--- START ---

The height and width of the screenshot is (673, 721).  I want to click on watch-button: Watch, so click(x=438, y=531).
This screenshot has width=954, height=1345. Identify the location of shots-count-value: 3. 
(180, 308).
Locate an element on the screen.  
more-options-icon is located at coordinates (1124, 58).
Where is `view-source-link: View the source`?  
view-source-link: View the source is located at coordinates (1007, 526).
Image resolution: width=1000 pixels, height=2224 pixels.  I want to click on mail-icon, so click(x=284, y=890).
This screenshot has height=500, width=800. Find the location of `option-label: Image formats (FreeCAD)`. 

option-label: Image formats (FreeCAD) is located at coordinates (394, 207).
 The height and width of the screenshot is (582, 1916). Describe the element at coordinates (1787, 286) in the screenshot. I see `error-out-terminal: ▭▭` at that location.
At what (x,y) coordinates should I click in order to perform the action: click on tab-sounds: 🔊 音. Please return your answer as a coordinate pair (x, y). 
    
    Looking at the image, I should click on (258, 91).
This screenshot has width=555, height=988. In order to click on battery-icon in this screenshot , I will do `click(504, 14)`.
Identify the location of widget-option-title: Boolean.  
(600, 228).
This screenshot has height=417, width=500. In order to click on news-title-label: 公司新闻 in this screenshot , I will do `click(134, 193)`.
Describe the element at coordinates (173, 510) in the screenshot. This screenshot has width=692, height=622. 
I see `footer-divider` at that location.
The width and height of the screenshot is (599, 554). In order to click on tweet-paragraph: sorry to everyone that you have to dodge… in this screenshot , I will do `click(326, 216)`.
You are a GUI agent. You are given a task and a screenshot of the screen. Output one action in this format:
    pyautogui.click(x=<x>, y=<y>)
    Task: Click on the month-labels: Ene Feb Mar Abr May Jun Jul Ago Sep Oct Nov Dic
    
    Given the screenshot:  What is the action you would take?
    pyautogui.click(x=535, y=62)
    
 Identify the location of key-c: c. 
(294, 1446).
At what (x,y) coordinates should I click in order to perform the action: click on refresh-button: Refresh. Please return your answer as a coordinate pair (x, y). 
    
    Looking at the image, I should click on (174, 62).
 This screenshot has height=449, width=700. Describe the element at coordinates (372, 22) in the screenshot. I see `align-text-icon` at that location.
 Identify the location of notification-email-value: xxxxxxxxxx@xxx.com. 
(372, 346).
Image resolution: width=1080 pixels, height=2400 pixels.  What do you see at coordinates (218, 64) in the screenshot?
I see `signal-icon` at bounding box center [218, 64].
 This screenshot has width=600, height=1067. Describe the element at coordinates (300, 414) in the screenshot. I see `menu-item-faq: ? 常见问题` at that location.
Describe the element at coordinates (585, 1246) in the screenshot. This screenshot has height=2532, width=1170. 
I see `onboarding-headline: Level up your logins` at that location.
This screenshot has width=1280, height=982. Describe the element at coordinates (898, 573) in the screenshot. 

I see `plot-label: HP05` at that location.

--- END ---

Exercise details
Which lines of the data above contain the string "answer"? Pick out each one and copy it in full.

Written solution
At what (x,y) coordinates should I click in order to perform the action: click on tab-sounds: 🔊 音. Please return your answer as a coordinate pair (x, y). 
At what (x,y) coordinates should I click in order to perform the action: click on refresh-button: Refresh. Please return your answer as a coordinate pair (x, y). 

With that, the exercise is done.